Die Stadt in der wir ankamen heißt Bremerhaven. Sie liegt am Meer wie unsere Heimatstadt. Viel mehr habe ich nicht über diese Stadt erfahren. Gleich nach unserer Ankunft übergab uns der Kapitän des Frachters den deutschen Behörden. Papa sagte auf Französisch, daß wir Asyl beantragen wollten. Aber der Beamte verstand ihn nicht. Er schrie uns auf Deutsch an, so daß wir furchtbare Angst bekamen.

Ich dachte immer, die Beamten in Europa sind anders als bei uns. Mama konnte sich kaum auf den Beinen halten und ich schleppte Matthieu und hatte die Zwillinge am Rockzipfel. Und eigentlich hätte doch jeder sehen müssen, daß wir dringend Hilfe brauchten. Schließlich brachten sie uns zu einem Arzt. Mama und Matthieu kamen sofort ins Krankenhaus. Wir durften nicht mit, sondern wurden in ein Heim gebracht, wo viele Menschen untergebracht werden, die in Deutschland Asyl suchen.

Dort hatten wir wenigstens erst einmal eine Bleibe. Ein kleines Zimmer mit drei Etagenbetten. Dazwischen kaum Platz um sich umzudrehen. Aber wir bekamen auch endlich wieder zu essen und zu trinken. Wir Kinder durften das Heim nicht verlassen. Papa blieb den ganzen Tag weg. Er mußte zu den Behörden, um den Asylantrag zu stellen. Dann durfte er endlich auch Mama im Krankenhaus besuchen.

Als er zurückkam sah er schon viel fröhlicher aus. Mama hatte eine Lungenentzündung, aber die Medikamente die sie im Krankenhaus bekam halfen, und es ging ihr schon wieder besser. Auch Matthieu ist inzwischen wieder bei uns. Mit seinen zwei Jahren hat er die Krankheit schnell überstanden, und inzwischen tobt er schon wieder mit den anderen Kindern hier herum.

Inzwischen läuft unser Asylantrag. Nachdem Mama und Matthieu aus dem Krankenhaus entlassen waren, kamen wir nach Bremen. Hier leben wir in einem anderen Heim. Inzwischen wissen wir, daß hier längst nicht alles so rosig ist, wie sie Zuhause immer erzählen. Wer aus unserem Land kommt, hat kaum eine Chance als Asylbewerber anerkannt zu werden. Papa wird hier auch nicht als Lehrer arbeiten können, seine Ausbildung reicht hier nicht aus. Mama als Dolmetscherin hätte vielleicht eine Chance.

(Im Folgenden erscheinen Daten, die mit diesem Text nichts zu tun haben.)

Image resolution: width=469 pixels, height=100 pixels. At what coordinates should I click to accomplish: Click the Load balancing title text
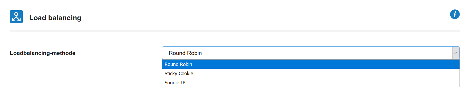(x=55, y=18)
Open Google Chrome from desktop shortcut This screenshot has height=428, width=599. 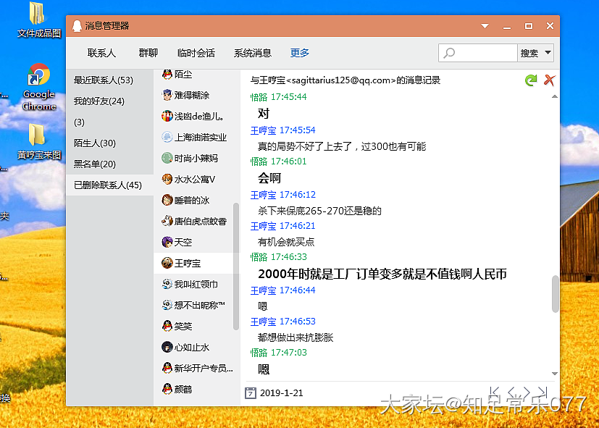tap(38, 87)
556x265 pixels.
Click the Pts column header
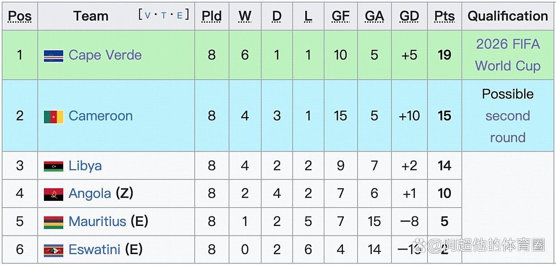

Meine Tage hier sind eintönig. Die Zwillinge gehen wenigstens jeden Tag in die Schule und Matthieu hat hier im Heim schon viele Freunde gefunden. Für Kinder ist es einfacher. Hier dürfen wir zwar raus, aber was soll ich dort draußen? Wir haben kein Geld, um irgendwohin zu gehen. Ich möchte gerne Deutsch lernen, aber wo finde ich einen Kursus?

Ich habe mich mit Suzanne angefreundet, sie kommt aus unserer Gegend, und wir haben viel Zeit miteinander verbracht. Doch heute ist ihr Bescheid gekommen, der Asylantrag wurde abgelehnt. Sie kann jeden Tag zurückgeschickt werden. Das ist schlimm für sie. Ihre ganze Familie ist von der Diktatur umgebracht worden. Sie hat niemanden, an den sie sich wenden kann.

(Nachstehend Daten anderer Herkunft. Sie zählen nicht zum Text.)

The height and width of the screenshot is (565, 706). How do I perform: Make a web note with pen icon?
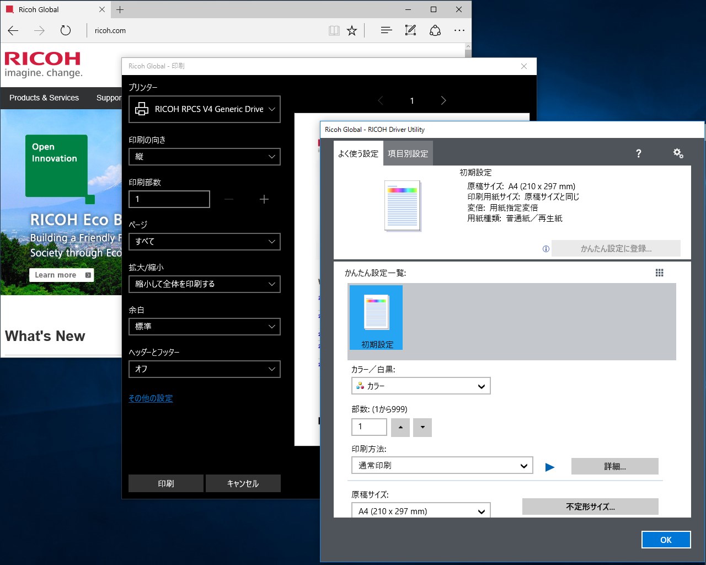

Ich gebe ihr diesen Brief mit, in der Hoffnung, daß sie ihn Dir irgendwie schicken kann. Ich darf ihr ja nicht einmal Deine Adresse aufschreiben, denn wenn sie bei ihrer Ankunft durchsucht wird, geratet Ihr beide in Gefahr. Vielleicht kannst Du ihr ja irgendwie helfen? Sie ist eine so liebe Freundin, und ich bin sicher, Ihr werdet Euch verstehen.

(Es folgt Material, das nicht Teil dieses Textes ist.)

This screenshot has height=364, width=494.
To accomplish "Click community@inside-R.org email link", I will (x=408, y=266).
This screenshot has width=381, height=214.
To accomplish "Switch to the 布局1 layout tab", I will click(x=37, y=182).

Liebster, die Zeit drängt, es gibt noch so vieles, was ich Dir gerne sagen würde, aber mehr als dieses eine Blatt Papier kann ich nicht riskieren. Ich wünschte, wir wären jetzt zusammen an unserem geheimen Platz am Strand. Ich vermisse Dich so. Ich vermisse auch unsere Stadt, die Freunde, die Wärme. Hoffentlich sehen wir uns irgendwann wieder.